Sposò Giovanni Falcone, all'epoca giudice istruttore presso il tribunale di Palermo, nel maggio del 1986, con una riservata cerimonia civile officiata da Leoluca Orlando e gli restò accanto fino a quel fatidico 23 maggio di esattamente 29 anni fa.

Viaggiava, infatti, vicino al marito sull'autostrada A29 Palermo-Trapani, nei pressi dello svincolo di Capaci, quando una carica di tritolo fece saltare in aria le tre Fiat Croma blindate che accompagnavano Giovanni Falcone e sua moglie di ritorno da Roma.

Francesca Morvillo, ancora viva dopo l'esplosione, venne trasportata prima all'ospedale Cervello e poi trasferita al Civico, nel reparto di neurochirurgia, dove però morì subito dopo a causa delle gravi lesioni interne riportate.

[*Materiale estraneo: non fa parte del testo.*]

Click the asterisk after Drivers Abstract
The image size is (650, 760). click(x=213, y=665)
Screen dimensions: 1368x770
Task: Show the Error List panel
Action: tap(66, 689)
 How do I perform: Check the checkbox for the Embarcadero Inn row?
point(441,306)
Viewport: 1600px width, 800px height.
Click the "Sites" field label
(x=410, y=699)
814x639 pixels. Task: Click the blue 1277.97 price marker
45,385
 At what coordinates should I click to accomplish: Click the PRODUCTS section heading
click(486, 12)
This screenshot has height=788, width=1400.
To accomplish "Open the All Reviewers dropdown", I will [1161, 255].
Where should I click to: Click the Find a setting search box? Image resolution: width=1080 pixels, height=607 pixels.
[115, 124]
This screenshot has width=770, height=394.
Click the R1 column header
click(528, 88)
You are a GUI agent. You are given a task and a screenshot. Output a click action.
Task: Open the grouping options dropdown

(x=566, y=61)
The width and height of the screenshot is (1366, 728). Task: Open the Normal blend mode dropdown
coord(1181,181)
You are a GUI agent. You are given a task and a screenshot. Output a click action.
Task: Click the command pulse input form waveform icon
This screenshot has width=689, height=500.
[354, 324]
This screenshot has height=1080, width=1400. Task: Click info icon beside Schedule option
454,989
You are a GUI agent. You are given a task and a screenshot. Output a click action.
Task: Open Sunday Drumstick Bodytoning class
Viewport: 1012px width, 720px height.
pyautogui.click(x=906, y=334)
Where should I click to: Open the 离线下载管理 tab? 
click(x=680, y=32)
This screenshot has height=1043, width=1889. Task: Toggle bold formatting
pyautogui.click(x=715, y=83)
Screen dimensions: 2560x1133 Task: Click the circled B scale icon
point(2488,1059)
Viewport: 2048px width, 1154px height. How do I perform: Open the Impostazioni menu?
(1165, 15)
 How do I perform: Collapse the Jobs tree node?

Donna con un carattere deciso, aveva la sua vita, la sua personalità. Aveva scelto un amore difficile che per ragioni di sicurezza non ha potuto vivere come avrebbe voluto. Insieme a suo marito erano stati condannati dalla mafia a non poter restare mai da soli, a dover condividere ogni momento di intimità con gli agenti della scorta, perfino quello della morte.

Proprio per questa presenza così discreta ma al tempo stesso così importante rappresenta uno dei simboli più nobili della lotta alla mafia.